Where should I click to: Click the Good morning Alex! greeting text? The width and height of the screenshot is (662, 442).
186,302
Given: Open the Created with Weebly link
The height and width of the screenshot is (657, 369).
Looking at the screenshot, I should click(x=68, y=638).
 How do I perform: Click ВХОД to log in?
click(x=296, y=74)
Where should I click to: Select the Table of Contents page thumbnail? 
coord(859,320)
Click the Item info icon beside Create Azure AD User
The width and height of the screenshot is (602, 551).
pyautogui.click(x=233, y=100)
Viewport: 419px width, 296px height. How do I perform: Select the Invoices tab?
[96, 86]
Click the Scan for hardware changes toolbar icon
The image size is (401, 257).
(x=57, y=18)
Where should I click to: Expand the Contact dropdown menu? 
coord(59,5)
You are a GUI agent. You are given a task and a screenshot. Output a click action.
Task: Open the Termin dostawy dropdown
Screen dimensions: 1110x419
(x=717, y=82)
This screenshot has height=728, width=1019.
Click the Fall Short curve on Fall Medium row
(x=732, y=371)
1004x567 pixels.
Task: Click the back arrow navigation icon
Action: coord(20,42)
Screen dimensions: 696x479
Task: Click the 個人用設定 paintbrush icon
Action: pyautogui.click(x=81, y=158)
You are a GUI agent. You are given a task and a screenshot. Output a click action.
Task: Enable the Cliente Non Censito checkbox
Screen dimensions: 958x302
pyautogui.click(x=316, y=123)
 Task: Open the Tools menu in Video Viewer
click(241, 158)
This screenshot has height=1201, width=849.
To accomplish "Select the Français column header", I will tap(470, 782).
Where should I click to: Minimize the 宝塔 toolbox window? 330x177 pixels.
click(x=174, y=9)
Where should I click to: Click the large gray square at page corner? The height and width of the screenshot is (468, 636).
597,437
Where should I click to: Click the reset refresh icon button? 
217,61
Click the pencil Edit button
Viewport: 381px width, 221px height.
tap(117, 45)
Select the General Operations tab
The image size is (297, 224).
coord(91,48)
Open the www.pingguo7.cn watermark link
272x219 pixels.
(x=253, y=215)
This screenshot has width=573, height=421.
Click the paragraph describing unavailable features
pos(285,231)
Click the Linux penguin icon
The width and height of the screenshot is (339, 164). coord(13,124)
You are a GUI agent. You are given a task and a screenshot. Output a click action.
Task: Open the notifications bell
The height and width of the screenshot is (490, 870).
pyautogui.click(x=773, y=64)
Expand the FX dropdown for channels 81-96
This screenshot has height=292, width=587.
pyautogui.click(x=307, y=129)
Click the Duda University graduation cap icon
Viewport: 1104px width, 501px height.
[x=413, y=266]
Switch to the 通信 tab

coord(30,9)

• • •

_Task objective_
Write out all of the records once more, exactly.

_Result of this exercise_
Where should I click to: Click the Good morning Alex! greeting text? The width and height of the screenshot is (662, 442).
186,302
Given: Open the Created with Weebly link
The height and width of the screenshot is (657, 369).
Looking at the screenshot, I should click(x=68, y=638).
 How do I perform: Click ВХОД to log in?
click(x=296, y=74)
Where should I click to: Select the Table of Contents page thumbnail? 
coord(859,320)
Click the Item info icon beside Create Azure AD User
The width and height of the screenshot is (602, 551).
pyautogui.click(x=233, y=100)
Viewport: 419px width, 296px height. How do I perform: Select the Invoices tab?
[96, 86]
Click the Scan for hardware changes toolbar icon
The image size is (401, 257).
(x=57, y=18)
Where should I click to: Expand the Contact dropdown menu? 
coord(59,5)
You are a GUI agent. You are given a task and a screenshot. Output a click action.
Task: Open the Termin dostawy dropdown
Screen dimensions: 1110x419
(x=717, y=82)
This screenshot has height=728, width=1019.
Click the Fall Short curve on Fall Medium row
(x=732, y=371)
1004x567 pixels.
Task: Click the back arrow navigation icon
Action: coord(20,42)
Screen dimensions: 696x479
Task: Click the 個人用設定 paintbrush icon
Action: pyautogui.click(x=81, y=158)
You are a GUI agent. You are given a task and a screenshot. Output a click action.
Task: Enable the Cliente Non Censito checkbox
Screen dimensions: 958x302
pyautogui.click(x=316, y=123)
 Task: Open the Tools menu in Video Viewer
click(241, 158)
This screenshot has height=1201, width=849.
To accomplish "Select the Français column header", I will tap(470, 782).
Where should I click to: Minimize the 宝塔 toolbox window? 330x177 pixels.
click(x=174, y=9)
Where should I click to: Click the large gray square at page corner? The height and width of the screenshot is (468, 636).
597,437
Where should I click to: Click the reset refresh icon button? 
217,61
Click the pencil Edit button
Viewport: 381px width, 221px height.
tap(117, 45)
Select the General Operations tab
The image size is (297, 224).
coord(91,48)
Open the www.pingguo7.cn watermark link
272x219 pixels.
(x=253, y=215)
This screenshot has width=573, height=421.
Click the paragraph describing unavailable features
pos(285,231)
Click the Linux penguin icon
The width and height of the screenshot is (339, 164). coord(13,124)
You are a GUI agent. You are given a task and a screenshot. Output a click action.
Task: Open the notifications bell
The height and width of the screenshot is (490, 870).
pyautogui.click(x=773, y=64)
Expand the FX dropdown for channels 81-96
This screenshot has height=292, width=587.
pyautogui.click(x=307, y=129)
Click the Duda University graduation cap icon
Viewport: 1104px width, 501px height.
[x=413, y=266]
Switch to the 通信 tab

coord(30,9)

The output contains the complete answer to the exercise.